Je rappelle que le système métrique part du méridien en radians et le système anglais part du mile qui décompose cette même circonférence en degrés. De plus, Oleg ne nous offre aucune justification ni preuve solide de cette affirmation, c’est totalement arbitraire. Les unités de mesure telles que le « pied anglais » sont historiquement fondées sur des conventions locales et varient dans le temps et dans différentes régions du monde. Utiliser une ancienne valeur spécifique du « pied anglais » sans une justification claire et solide soulève des doutes quant à la validité de la formule.

Sans rentrer dans les détails de la méthode, son calcul semble complètement abracadabrant ! Exemple : 1 mile divisé par 11 + 1 pied - 1 cm = la hauteur de la grande pyramide ?!

Eurêka ! Oui, mais avec une coudée d’une valeur de « 0,5236 », valeur purement spéculative, tout simplement pour que cela arrange les calculs.

Concernant le nombre « 11 », que notre ami utilise dans sa formule, il proviendrait des pentes de la grande pyramide (seqed 14/11) mais il semble plutôt le sortir de son chapeau avec sans doute la technique du doigt mouillé, technique reconnue scientifiquement bien entendu…

Ensuite, il mentionne et nous affirme aussi que la hauteur de la Grande Pyramide (dans sa formule), démontre que le mètre et le pied anglais ont été inventés à l’époque de la construction de ladite pyramide ? Quelle est sa source ? Sans doute encore le doigt mouillé ! Je vous rappelle qu’il n’y a pas de consensus parmi les experts en égyptologie et en histoire de l’architecture sur les mesures et la signification exacte des dimensions de la grande pyramide de Gizeh [7]. Effectuer des liens entre la construction de la pyramide et des unités de mesure modernes sans preuves solides et sans références académiques crédibles est hautement spéculatif.

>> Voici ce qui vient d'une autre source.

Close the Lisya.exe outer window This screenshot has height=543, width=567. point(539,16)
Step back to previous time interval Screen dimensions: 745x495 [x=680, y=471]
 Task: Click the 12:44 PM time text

En métrologie historique on ne prend pas les mesures d’un bâtiment pour établir un étalon et dans l’antiquité, le rapport de mesure semble être basé sur les parties du corps humain (« système anthropométrique »). Par ailleurs, notre ami chercheur n’apporte aucune source égyptienne pour appuyer ses affirmations sur la connaissance de la circonférence terrestre par les anciens Égyptiens bâtisseurs de pyramides.

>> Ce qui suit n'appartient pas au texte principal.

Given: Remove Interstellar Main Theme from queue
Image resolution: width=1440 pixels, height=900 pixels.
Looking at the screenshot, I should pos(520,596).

Même après le correctif publié par Oleg de Normandie le 18 février, le rapport entre les mesures anglaises et la taille de la pyramide parait peu probant.

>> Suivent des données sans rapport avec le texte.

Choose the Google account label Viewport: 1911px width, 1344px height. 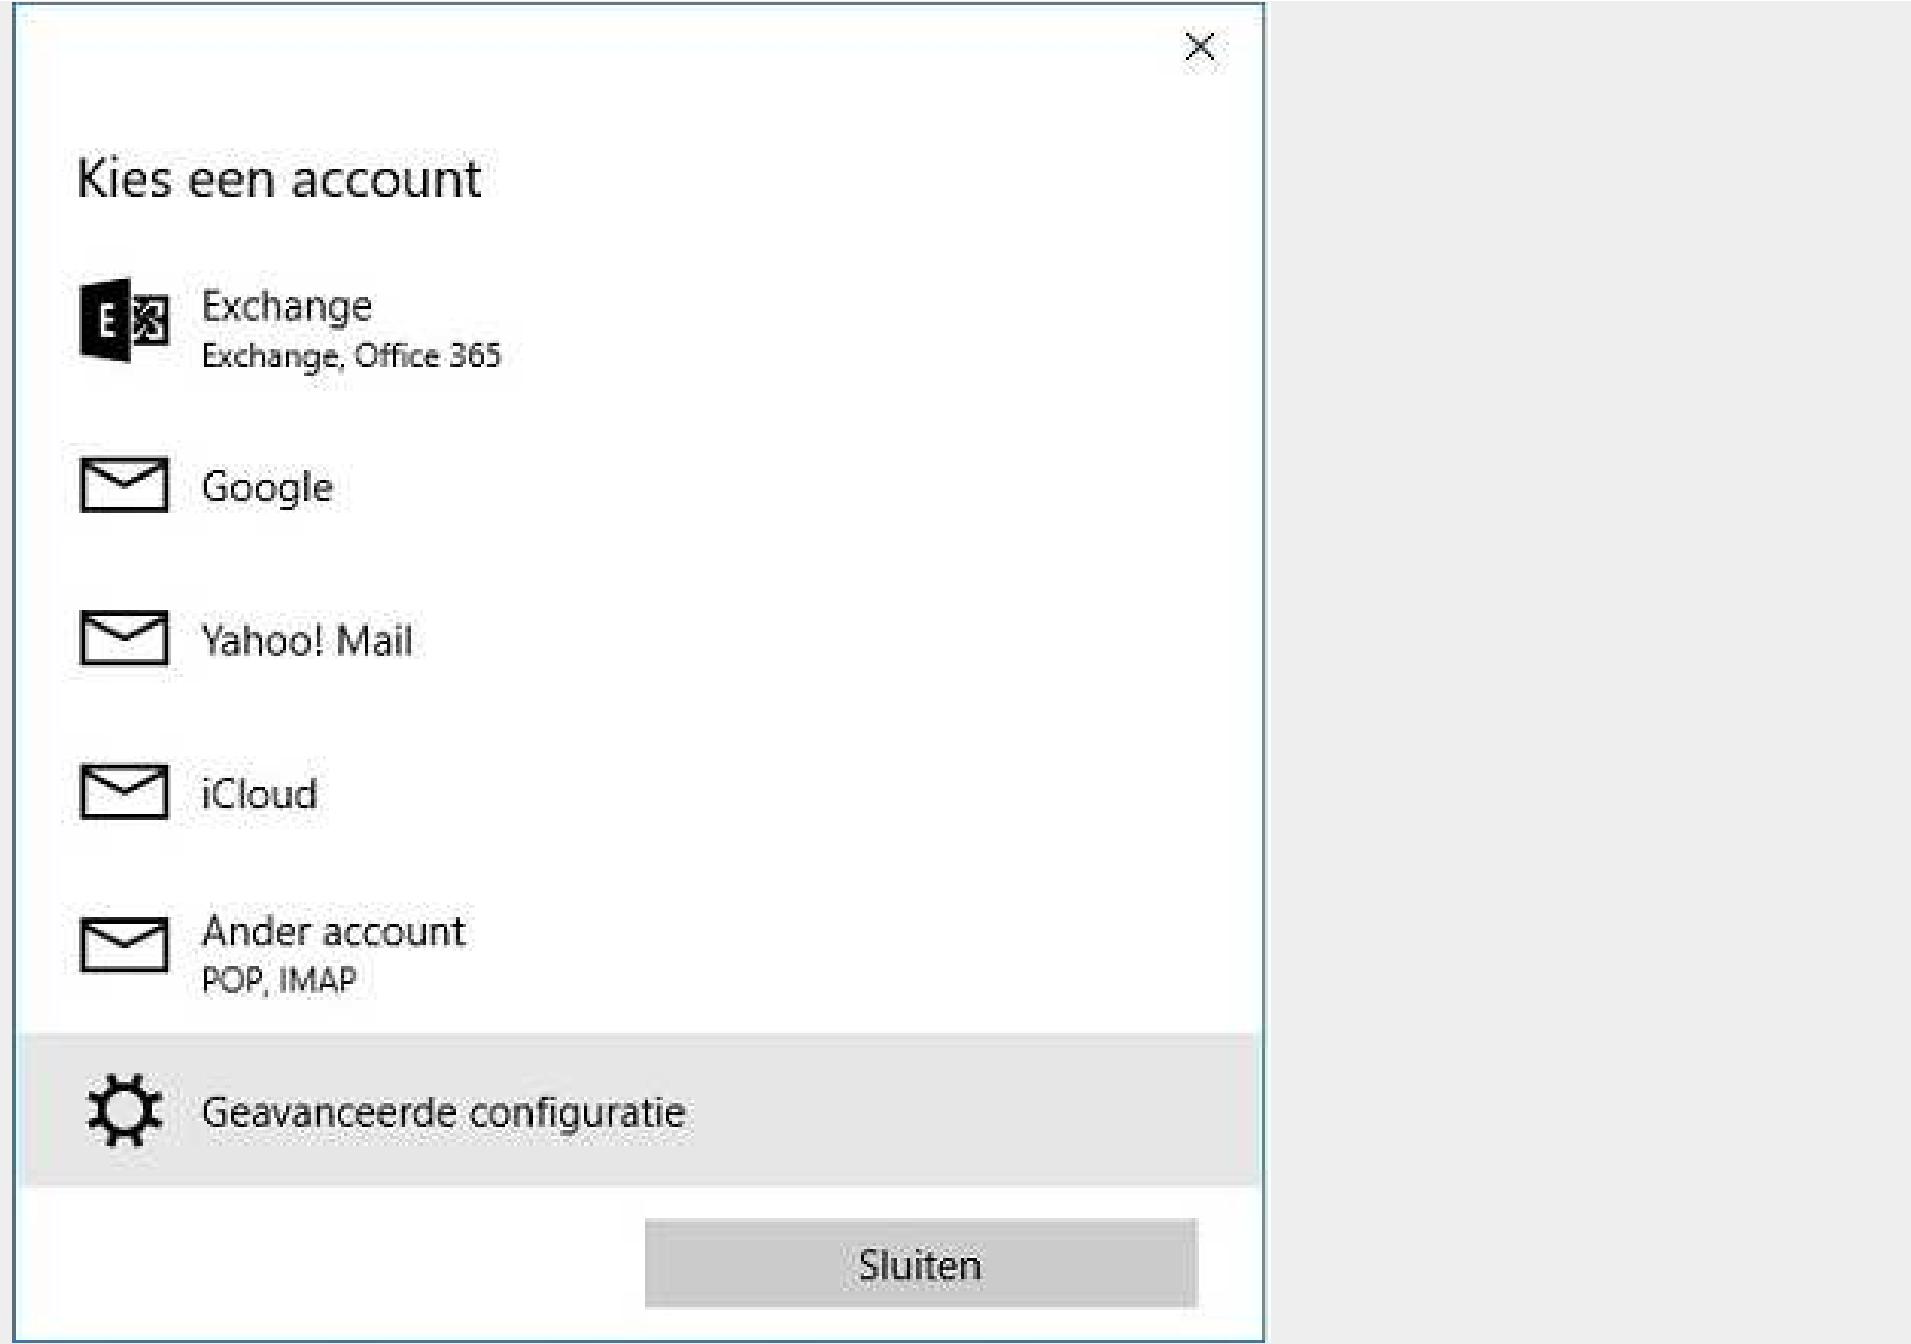(x=267, y=487)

Enfin, l’article se termine par une critique générale de la science et des croyances dogmatiques. Bien qu’il soit légitime de questionner les dogmes scientifiques et de promouvoir une pensée critique, il est important de le faire de manière rigoureuse et fondée sur des preuves vérifiables. Les affirmations présentées dans cet article manquent d’une base solide et ne fournissent pas suffisamment de preuves pour étayer les conclusions avancées. Monsieur Oleg de Normandie a trouvé une soi-disant « formule » qui fonctionne en effet sur le papier, mais c’est « mathématique » et ce n’est pas parce qu’un calcul théorique est formulé de façon « mathématique » qu’il devient un fait historique dans la réalité.


Conclusion :
L’article pseudo-scientifique de Monsieur Oleg de Normandie nous présente donc une formule prétendument naturelle qui affirme résoudre « l’anomalie » du mètre en établissant une relation entre le mètre, le pied anglais, la circonférence terrestre et la hauteur de la Grande Pyramide. Mais malheureusement, les arguments et preuves présentés sont insuffisants pour étayer de telles affirmations. Une analyse critique rigoureuse nécessiterait d’avancer des preuves solides, des références académiques et d’utiliser une approche scientifique rigoureuse, ce qui fait grandement défaut dans cet article. Pour finir, permettez-moi de conclure qu’après confrontation de formules si diverses sans lien apparent entre elles, et donc en l’absence d’un paramètre qui expliquerait tout, notre ami chercheur de vérité n’a malheureusement rien résolu, cela ressemble plutôt à du cherry picking. Mais rassurez-vous, sa formule ne va rien révolutionner du tout, et surtout pas l’histoire de l’humanité, car il vaut mieux aborder les choses avec un esprit ouvert (critique), au lieu de chercher des réponses qui soutiennent des conclusions préconçues (croyance).